The percentage of the real estate assessment base attributable to commercial and industrial property in FY 2018 is 19.12% (in addition, multi-family rental apartments contribute another 6.45% of the county’s real estate tax base).
Overall, of the 232,280 properties that have a 2017 assessment change, 7,994 are due to growth (i.e., new construction, rezoning, etc.), and 224,286 properties changed due to equalization.
Main Book Assessments of taxable real estate in Fairfax County for 2017 total approximately $237.8 billion. This is an increase of approximately $4.42 billion, or 1.89% over the 2016 assessment base, and is made up of the following components:
It is important to note that these percentages represent the cumulative amount to the overall tax base and are not necessarily indicative of specific change to any particular, individual properties. Individual assessment changes may vary considerably. For residential property, for example, a key factor in determining the need to change assessments is the relationship of prior year assessments to the selling prices within neighborhoods.
Based on equalization changes, the mean assessed value (i.e., on average, countywide) of single family-detached homes for 2017 is $639,468, up 1.10%. This group of properties makes up approximately 72% of the residential equalization property value in the county.
Additionally, based on equalization changes, townhouse/duplex properties have a 2017 countywide assessment average of $398,166, an increase over 2016 of approximately 1.37%; and, the mean assessed value for condominiums is $260,617, down slightly at -0.32%.
As noted in the FY 2018 Advertised Budget Plan, the mean assessed value for 2017 of all improved residential property is approximately $533,168. For added reference, the attached map shows varying pockets of equalization for residential property (vacant land as well as improved properties) throughout the county. Again, averages are not necessarily indicative of individual properties and neighborhoods.

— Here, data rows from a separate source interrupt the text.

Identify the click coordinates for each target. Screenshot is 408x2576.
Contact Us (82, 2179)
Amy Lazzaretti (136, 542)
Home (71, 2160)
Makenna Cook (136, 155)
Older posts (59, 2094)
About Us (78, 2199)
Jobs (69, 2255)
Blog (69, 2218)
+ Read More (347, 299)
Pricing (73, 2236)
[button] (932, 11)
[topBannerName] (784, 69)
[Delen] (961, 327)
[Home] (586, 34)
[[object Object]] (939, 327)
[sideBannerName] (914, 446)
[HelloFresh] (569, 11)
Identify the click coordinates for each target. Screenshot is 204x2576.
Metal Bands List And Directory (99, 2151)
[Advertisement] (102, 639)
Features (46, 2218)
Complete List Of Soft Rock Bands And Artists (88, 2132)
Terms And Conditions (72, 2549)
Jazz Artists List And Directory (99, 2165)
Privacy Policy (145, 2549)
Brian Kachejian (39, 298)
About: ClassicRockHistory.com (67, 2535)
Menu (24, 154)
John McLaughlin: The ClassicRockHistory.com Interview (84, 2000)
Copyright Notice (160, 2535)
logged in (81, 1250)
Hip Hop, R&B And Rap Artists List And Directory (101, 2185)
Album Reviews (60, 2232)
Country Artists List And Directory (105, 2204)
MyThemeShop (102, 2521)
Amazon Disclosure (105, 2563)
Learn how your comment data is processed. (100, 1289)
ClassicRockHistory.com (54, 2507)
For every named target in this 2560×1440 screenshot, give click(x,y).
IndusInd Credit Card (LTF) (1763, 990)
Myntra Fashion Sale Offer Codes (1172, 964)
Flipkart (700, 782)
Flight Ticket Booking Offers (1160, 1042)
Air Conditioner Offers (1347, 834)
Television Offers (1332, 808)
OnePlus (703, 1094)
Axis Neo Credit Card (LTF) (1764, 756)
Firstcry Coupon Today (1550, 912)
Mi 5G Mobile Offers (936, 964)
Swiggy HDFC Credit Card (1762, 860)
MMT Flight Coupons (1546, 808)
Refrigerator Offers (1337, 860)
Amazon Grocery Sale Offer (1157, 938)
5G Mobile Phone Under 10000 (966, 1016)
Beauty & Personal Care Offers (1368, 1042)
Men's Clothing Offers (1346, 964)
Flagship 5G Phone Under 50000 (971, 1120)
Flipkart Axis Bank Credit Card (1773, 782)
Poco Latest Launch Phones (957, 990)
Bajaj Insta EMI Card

Pursuant to state law, taxpayers are now provided prior year tax amounts on their real estate notice along with assessed value information. It is important to understand that the tax amounts shown on the notice for 2017 are nothing more than estimates based on the 2016 tax rates, as required by state law. Tax rates for 2017 have not yet been adopted by the Board of Supervisors. The Board will adopt 2017 tax rates as part of their deliberation on the FY 2018 Advertised Budget Plan.
Inquiries concerning any assessment should be directed to the Department of Tax Administration (DTA) at 703-222-8234 [TTY 711]; or, citizens may contact the Tax Department through DTA's homepage: http://www.fairfaxcounty.gov/taxes/. Citizens can obtain a list of residential sales within each assessment neighborhood from the DTA website. This customer service initiative intended to help citizens review their assessment for 2017. Citizens are encouraged to call DTA at 703-222-8234 to discuss their assessment questions with appraisal staff. Property owners are encouraged to review their assessment notice upon receipt. Administrative appeals can be filed with DTA if citizens believe their assessment is not equitable in comparison with similar properties or if they believe their assessment exceeds fair market value. Appeals may be made in writing to the Real Estate Division of DTA. Citizens may appeal their residential assessment online through DTA’s homepage, http://www.fairfaxcounty.gov/taxes/. Appeal applications can also still be obtained by calling DTA; or, can be downloaded directly from DTA’s homepage. DTA requests that appeal applications be filed by April 3, 2017.
Real Estate appeals can also be filed with the Board of Equalization (BOE). Under State law, the BOE is separate from the DTA and consists of nine taxpayers appointed by the Board of Supervisors. The BOE conducts formal hearings and takes sworn testimony. By law, all appeals to the BOE must be filed and postmarked by June 1, 2017. BOE appeal forms are also available on the BOE website at http://www.fairfaxcounty.gov/boe/ or by calling the BOE office at 703-324-4891. Property owners are encouraged to contact DTA concerning assessment disputes; however, property owners may appeal directly to the BOE or to the Circuit Court of Fairfax County.